Ucar D., Di Capua F., Yucel A., Nacar T., ŞAHİNKAYA E.

CHEMICAL ENGINEERING JOURNAL, vol.419, 2021 (Peer-Reviewed Journal) identifier identifier

  • Publication Type: Article / Article
  • Volume: 419
  • Publication Date: 2021
  • Doi Number: 10.1016/j.cej.2021.129514
  • Journal Indexes: Science Citation Index Expanded, Scopus, Academic Search Premier, PASCAL, Aerospace Database, Aqualine, BIOSIS, Biotechnology Research Abstracts, CAB Abstracts, Chemical Abstracts Core, Chimica, Compendex, Food Science & Technology Abstracts, INSPEC, Pollution Abstracts, Veterinary Science Database, Civil Engineering Abstracts


Autotrophic denitrification with elemental sulfur (S0) as an electron donor is a clean and cost-effective solution for nitrogen removal from contaminated waters poor in organics and has gained increasing interest in the last decades.

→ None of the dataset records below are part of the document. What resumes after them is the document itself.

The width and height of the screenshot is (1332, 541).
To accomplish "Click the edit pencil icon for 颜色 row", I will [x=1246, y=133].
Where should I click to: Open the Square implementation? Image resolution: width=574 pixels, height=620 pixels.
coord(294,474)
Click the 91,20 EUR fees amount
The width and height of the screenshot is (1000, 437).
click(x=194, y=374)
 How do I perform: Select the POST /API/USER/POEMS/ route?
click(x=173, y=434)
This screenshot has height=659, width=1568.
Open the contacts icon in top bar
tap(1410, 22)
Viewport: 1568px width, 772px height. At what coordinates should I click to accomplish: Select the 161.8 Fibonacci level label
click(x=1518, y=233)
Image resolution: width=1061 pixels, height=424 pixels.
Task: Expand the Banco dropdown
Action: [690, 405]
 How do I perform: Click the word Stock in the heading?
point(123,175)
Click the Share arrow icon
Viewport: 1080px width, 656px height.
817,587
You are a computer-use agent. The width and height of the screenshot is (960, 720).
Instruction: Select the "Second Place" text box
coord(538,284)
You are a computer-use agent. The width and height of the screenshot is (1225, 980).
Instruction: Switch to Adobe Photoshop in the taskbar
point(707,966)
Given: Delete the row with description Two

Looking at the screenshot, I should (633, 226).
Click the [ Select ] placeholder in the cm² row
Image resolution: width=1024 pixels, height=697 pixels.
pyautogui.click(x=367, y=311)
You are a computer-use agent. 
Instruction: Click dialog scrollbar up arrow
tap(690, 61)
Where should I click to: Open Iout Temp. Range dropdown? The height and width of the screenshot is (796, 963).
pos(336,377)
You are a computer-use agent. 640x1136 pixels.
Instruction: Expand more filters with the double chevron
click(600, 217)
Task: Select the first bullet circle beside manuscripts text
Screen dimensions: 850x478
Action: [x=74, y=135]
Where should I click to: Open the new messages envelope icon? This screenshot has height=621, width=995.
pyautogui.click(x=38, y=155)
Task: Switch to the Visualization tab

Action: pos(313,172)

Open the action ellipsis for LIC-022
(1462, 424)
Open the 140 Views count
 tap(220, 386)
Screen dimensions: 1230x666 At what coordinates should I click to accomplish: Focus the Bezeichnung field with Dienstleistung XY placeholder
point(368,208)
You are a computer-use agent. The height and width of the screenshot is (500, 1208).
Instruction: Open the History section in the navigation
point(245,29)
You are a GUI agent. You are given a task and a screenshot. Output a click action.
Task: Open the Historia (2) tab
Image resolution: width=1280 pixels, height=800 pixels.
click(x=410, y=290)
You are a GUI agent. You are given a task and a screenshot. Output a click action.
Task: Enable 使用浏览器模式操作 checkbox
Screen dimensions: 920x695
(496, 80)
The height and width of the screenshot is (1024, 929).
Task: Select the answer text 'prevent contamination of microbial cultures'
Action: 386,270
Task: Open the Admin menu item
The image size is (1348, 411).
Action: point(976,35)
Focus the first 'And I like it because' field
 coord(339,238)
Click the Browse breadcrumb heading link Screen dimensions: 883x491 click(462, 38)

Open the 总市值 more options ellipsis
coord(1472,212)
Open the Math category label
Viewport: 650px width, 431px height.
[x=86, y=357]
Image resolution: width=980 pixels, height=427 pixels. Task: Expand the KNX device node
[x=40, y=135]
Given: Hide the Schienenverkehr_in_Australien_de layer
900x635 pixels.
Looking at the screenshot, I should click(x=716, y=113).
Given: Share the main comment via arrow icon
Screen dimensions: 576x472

In contrast, less attention has been driven towards autotrophic denitritation and the effect of nitrogen oxide (N-NOx- ) loading and feeding strategy on the process. This study investigates the denitrification and denitritation performances of two membrane bioreactors fed with chemically synthesized S0 (S0chem) and biogenic S0 (S0bio) under different N-NOx- loading rates (50 and 100 mg N-NOx- L-1 d-1) and feeding strategies (nitrate or nitrite only and both nitrate and nitrite) and their influence on the specific nitrogen uptake rate (SNUR) of S0-oxidizing denitrifiers. N-NOx- removal was faster with S0bio compared to S0chem at all tested N-NOxloading rates and feeding strategies, confirming S0bio as an advantageous electron donor for autotrophic NO3- and NO2- reductions. Influent NO2- levels as high as 100 mg N-NO2- L-1 did not inhibit autotrophic denitrification and denitritation. On the contrary, batch activity tests showed that NO2- feeding resulted in higher SNUR values compared to feeding with both NO3- and NO2- and with NO3- only, confirming NO2- as a more thermodynamically favorable electron acceptor than NO3- . The impact of different operational conditions on membrane filtration performance was also evaluated, showing that S0bio was the main responsible for pressure increase and membrane fouling during bioreactor operation.